Tablodan da görüleceği üzere; en yüksek gelir dilimi dışında, bütün gelir dilimlerinin yıllar itibariyle toplam gelirden aldığı pay azalırken, sadece en üst gelir diliminin toplam gelirden aldığı pay her yıl artmaktadır. Bu da gelir dağılımındaki adaletsizliğin ve gelir dilimleri arasındaki uçurumun her yıl daha da artığı anlamına gelmektedir.

Toplumun en yüksek geliri elde eden yüzde 20'lik kesimin elde ettiği gelir, en düşük gelir elde eden yüzde 20'lik kesimin elde ettiği gelirin, 2022 yılında 7,9 katı iken, 2023 yılında bu fark 8,4 kata yükselmiştir.
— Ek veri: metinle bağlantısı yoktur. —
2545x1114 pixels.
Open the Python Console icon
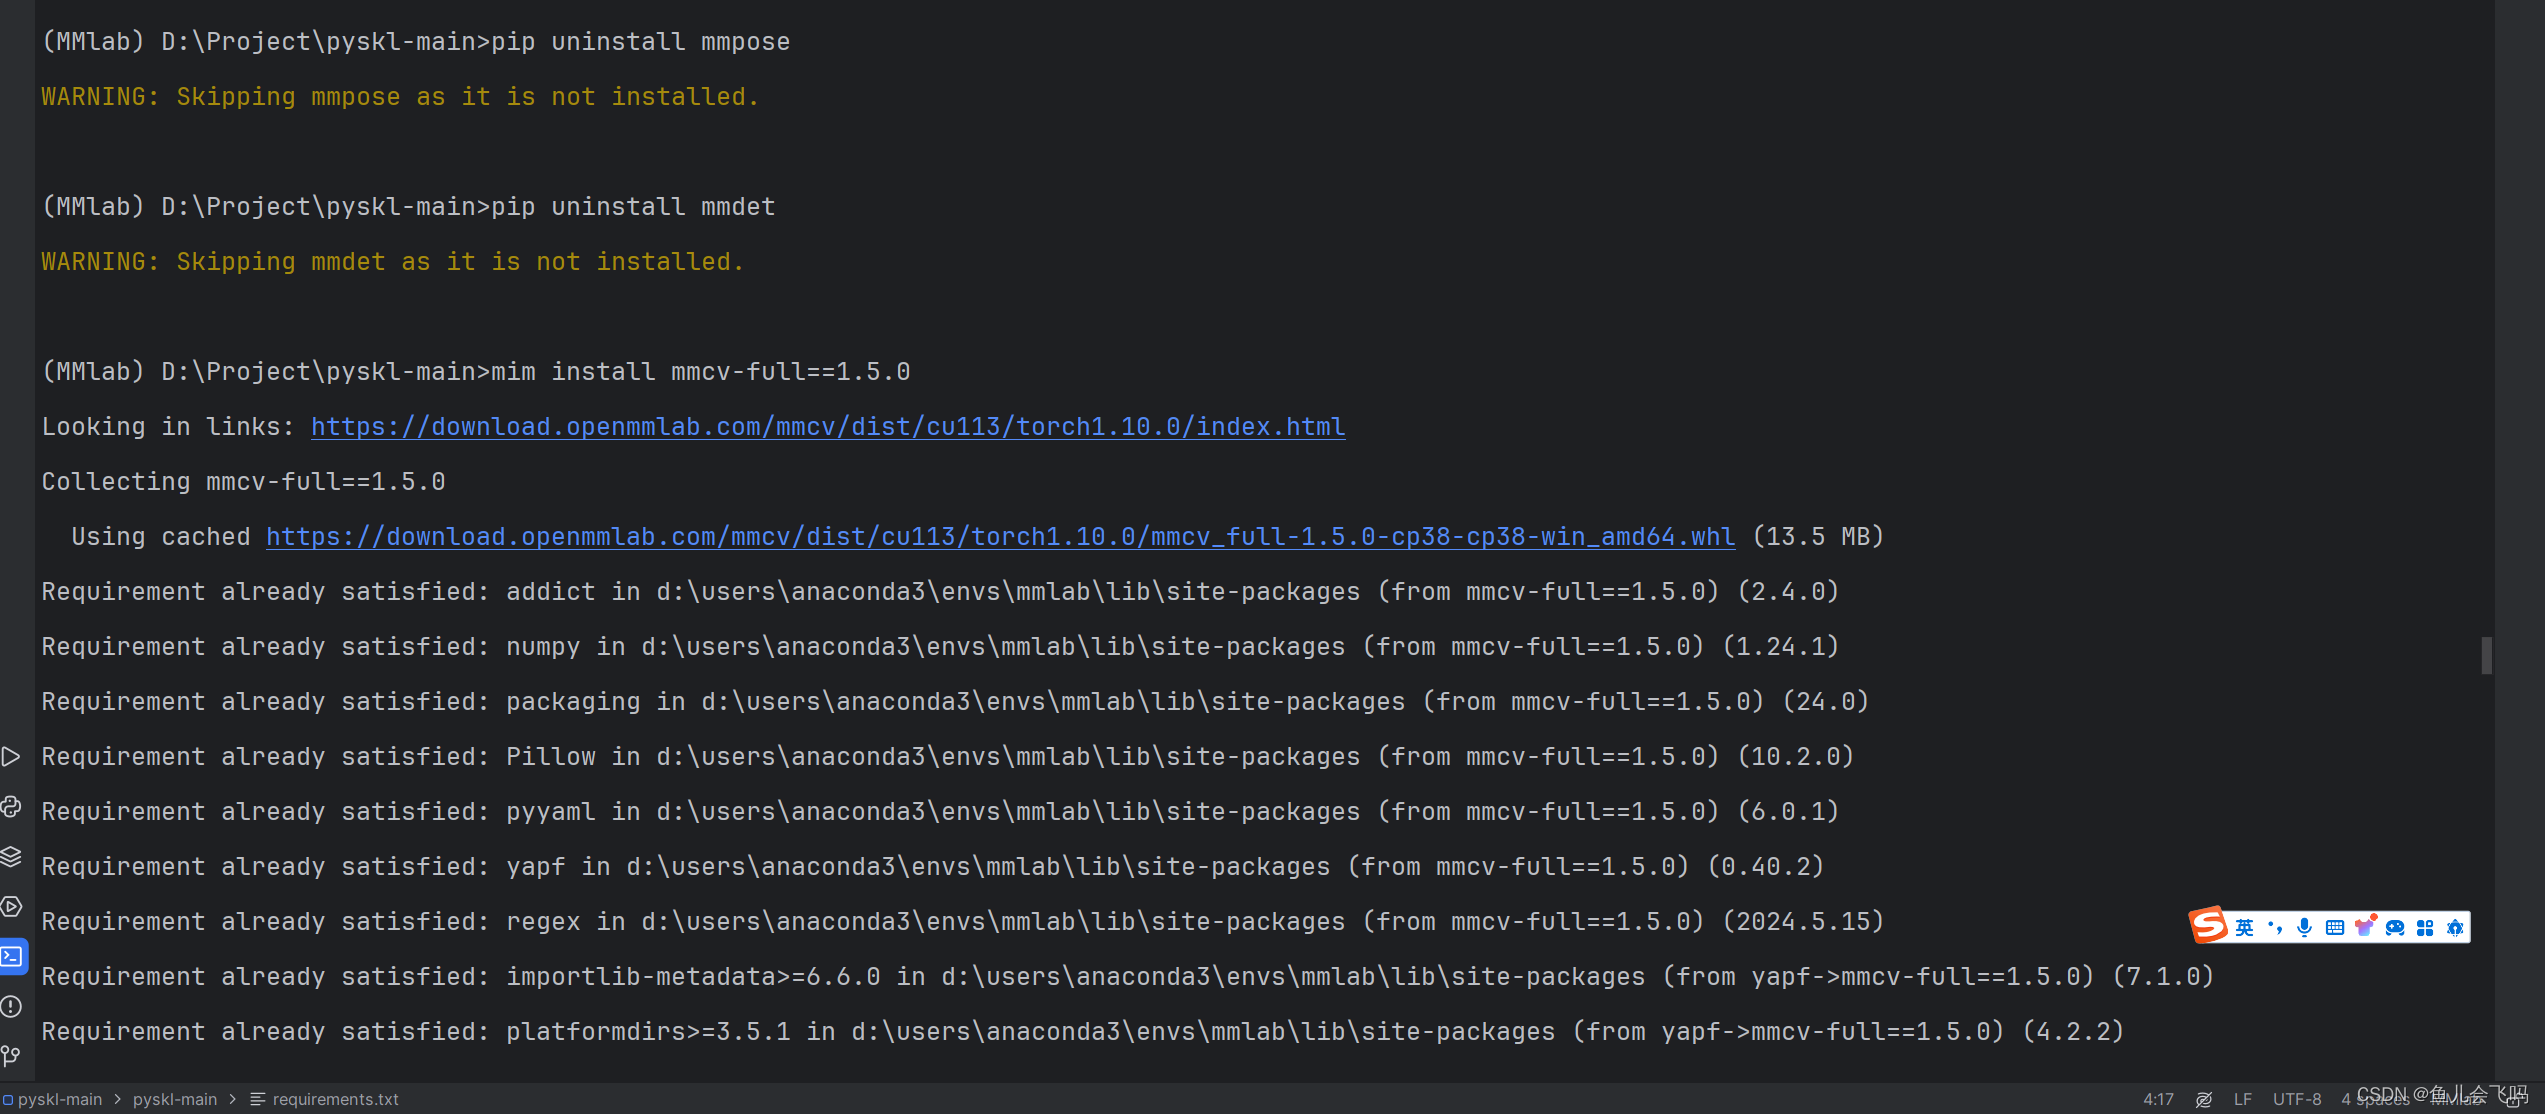(12, 804)
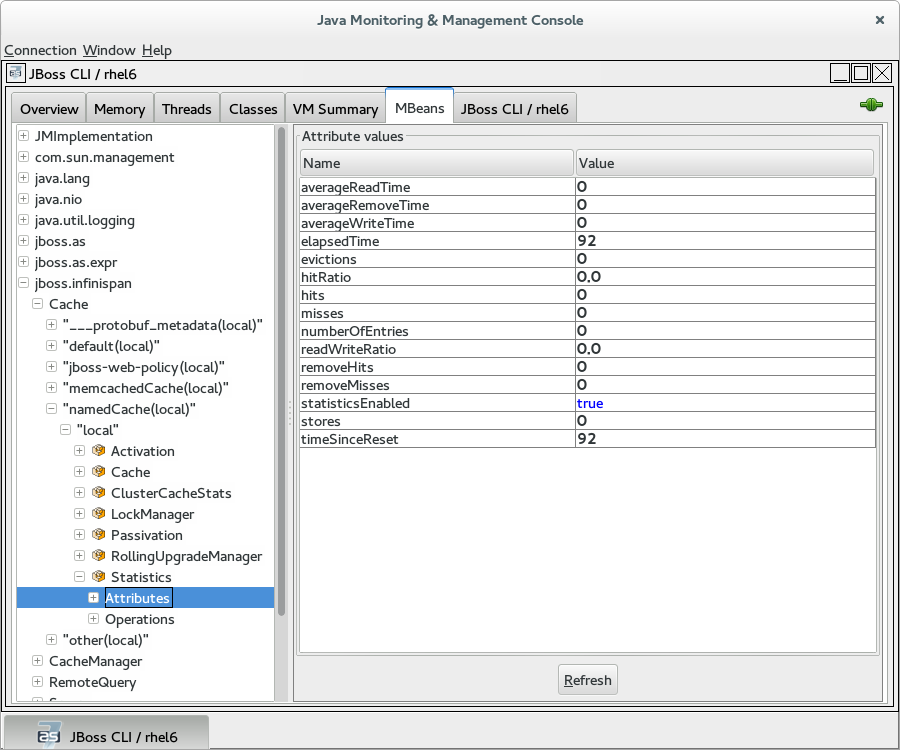Viewport: 900px width, 750px height.
Task: Click the LockManager MBean icon
Action: pyautogui.click(x=99, y=514)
En yüksek geliri elde eden yüzde 10'luk kesimin elde ettiği gelir, en düşük gelir elde eden yüzde 10’luk kesimin elde ettiği gelirin, 2022 yılında 14,2 katı iken, 2023 yılında 15,0 kata yükselmiştir.

Gelir dağılımındaki adaleti en net şekilde gösteren veri Gini katsayısıdır. Gini katsayısı, sıfıra yaklaştıkça gelir dağılımında eşitliği, bire yaklaştıkça gelir dağılımında bozulmayı ifade etmektedir.

Gelir Dağılımı Adaletinde Avrupa Sonuncusuyuz,

AB İstatistik Ofisi Eurostat verilerine göre 2022 yılında AB’de Gini katsayısı 29,6 oldu. Türkiye’nin Gini katsayısı 43,3. Türkiye bu değerle Avrupa’da 36 ülke içinde ilk sırada yer alıyor. Bu ne demek? Gelir dağılımı eşitsizliğinin en yüksek olduğu ülke Türkiye.

Gerek toplanan vergi gelirlerinin türleri itibariyle ve gerekse gelir dağılımı itibariyle ülkemizde adaletli bir vergi siteminden ve gelir dağılımından bahsetmemiz mümkün değil. Bu adaletsizliğin düzeltilmesi için yapılan kayda değer bir çalışma da söz konusu değil.

Basına yansıyan bilgilerden gayrimenkul satışlarında 5 yıldan sonra tanınan istisnanın kaldırılması, vergi indirim ve istisnalarda daraltmalara gidileceği veya asgari kurumlar vergisinin uygulanacağı yönünde ki haberlere bakacak olursak, verginin tabana yayılması ya da gelir dağılımının adaletli olması yönünde yapılan bir çalışma olmadığını görüyoruz. Nüfusun yüzde 20’sinin, toplam gelirin yarısını aldığı bir ülkede nerden buldun diye sorulmamaya devam edilmesi demek, bu adaletsizliğe göz yumulmaya devam edileceği anlamına gelmektedir.